Working data:
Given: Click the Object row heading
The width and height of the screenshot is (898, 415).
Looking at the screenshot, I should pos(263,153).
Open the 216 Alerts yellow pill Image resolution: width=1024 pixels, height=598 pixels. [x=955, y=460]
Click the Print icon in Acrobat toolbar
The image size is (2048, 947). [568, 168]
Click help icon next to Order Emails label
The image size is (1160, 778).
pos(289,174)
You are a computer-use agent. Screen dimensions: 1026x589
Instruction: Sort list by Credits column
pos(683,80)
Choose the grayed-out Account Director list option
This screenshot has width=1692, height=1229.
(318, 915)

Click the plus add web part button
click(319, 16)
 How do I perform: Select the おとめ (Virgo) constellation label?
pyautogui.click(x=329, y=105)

About this task: Each of the lines from the one that contains "You are a computer-use" through the last line of the data needs to be repeated exactly, with no others.

Reply to the task:
You are a computer-use agent. Screen dimensions: 1026x589
Instruction: Sort list by Credits column
pos(683,80)
Choose the grayed-out Account Director list option
This screenshot has width=1692, height=1229.
(318, 915)

Click the plus add web part button
click(319, 16)
 How do I perform: Select the おとめ (Virgo) constellation label?
pyautogui.click(x=329, y=105)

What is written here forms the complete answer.